Originally posted in the Vacaville Reporter: Hunger Action Month is an opportunity to raise the issue of hunger as one voice across the nation. In September, we reach out to our supporters and volunteers, those who are already concerned about hunger, and ask them to join us in action. We invite them to share about the issue with their friends, family and coworkers who might not even know hunger is a problem. With this collective effort we are able to spread the fact that one in six Americans is at risk of going hungry to many more people than the Food Bank could on our own. The power of social media, email and face-to-face conversations about why we Turn Orange each September have spread the message to all areas of the community.
Our largest area of support, our volunteers, donors and staff, are all given a simple and clear message. Hunger is everywhere, and we can all do something about it. They are invited to Turn Orange to make a bold statement to start the conversation about hunger. Their enthusiasm spreads to their circle of influence, including those who might not be as involved with hunger relief. Every time they share a postcard with a business or wear their Turn Orange t-shirt, they are standing up for the people we serve and raising awareness.

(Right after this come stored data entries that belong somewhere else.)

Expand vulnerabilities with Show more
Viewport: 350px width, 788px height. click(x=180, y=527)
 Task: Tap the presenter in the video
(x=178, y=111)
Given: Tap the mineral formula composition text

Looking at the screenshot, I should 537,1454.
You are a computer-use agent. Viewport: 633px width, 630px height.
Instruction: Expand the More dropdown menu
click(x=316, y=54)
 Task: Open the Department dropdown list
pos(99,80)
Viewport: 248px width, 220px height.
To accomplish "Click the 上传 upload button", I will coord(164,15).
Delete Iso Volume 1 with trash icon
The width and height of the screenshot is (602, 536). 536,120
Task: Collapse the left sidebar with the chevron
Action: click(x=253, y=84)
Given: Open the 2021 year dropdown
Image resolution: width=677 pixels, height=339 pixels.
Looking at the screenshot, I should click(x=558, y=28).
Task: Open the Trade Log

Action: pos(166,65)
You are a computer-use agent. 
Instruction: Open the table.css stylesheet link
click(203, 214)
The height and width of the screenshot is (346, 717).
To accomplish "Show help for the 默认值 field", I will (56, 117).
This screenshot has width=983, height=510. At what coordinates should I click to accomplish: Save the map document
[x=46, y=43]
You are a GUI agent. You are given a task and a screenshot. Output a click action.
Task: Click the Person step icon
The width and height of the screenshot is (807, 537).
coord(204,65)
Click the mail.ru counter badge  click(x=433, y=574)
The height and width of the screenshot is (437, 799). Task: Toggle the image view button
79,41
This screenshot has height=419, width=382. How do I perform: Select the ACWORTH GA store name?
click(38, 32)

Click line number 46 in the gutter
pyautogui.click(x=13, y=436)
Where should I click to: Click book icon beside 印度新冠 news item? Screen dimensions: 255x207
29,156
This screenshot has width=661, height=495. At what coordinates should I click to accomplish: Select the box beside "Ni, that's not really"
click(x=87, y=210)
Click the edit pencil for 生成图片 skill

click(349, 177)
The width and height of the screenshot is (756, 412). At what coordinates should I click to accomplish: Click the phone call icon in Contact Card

For the people our supporters reach who do not know as much about hunger in America, we appreciate their willingness to learn. We have statistics based on census data and third-party surveys to show the incredible need across all walks of life. We can reference academic papers and books that discuss poverty and hunger in great detail. But we can also teach people about hunger in their community by taking them to one of our Community Produce Program distributions. People will see a program that distributes fresh fruit and vegetables directly to low-income individuals. Those who visit any of our distributions will see that the people we serve look a lot like them. Families with children need help with groceries; senior citizens need food to supplement their Social Security income. People need food assistance when they live in an area that has expensive housing and a high cost of living.
For those who still do not feel hunger is an issue, I consider it progress if we start a conversation. I received some comments about my article on living on a CalFresh budget. People made worthwhile points about where I shopped and the decisions I made and believed they could shop smarter on a regular basis. They correctly identified that I am a single individual and that I don’t have the patience to dedicate energy to shopping smart. All of these comments point to the fact that we never truly know who might need help with food because anyone could be battling healthcare costs, job loss or have to support an elderly parent. We all know life gets busy and someone might not have the time to shop if they are dealing with multiple jobs, family and kitchen situations or lack of access to healthy food. We hear stories like this every week.
Hunger Action Month is a time for us to empower supports to share why they are passionate about ending hunger in America and ask others to do the same. We thank everyone who took action in September whether you shared or just listened, you have helped move people in every category to consider the issue of hunger in America.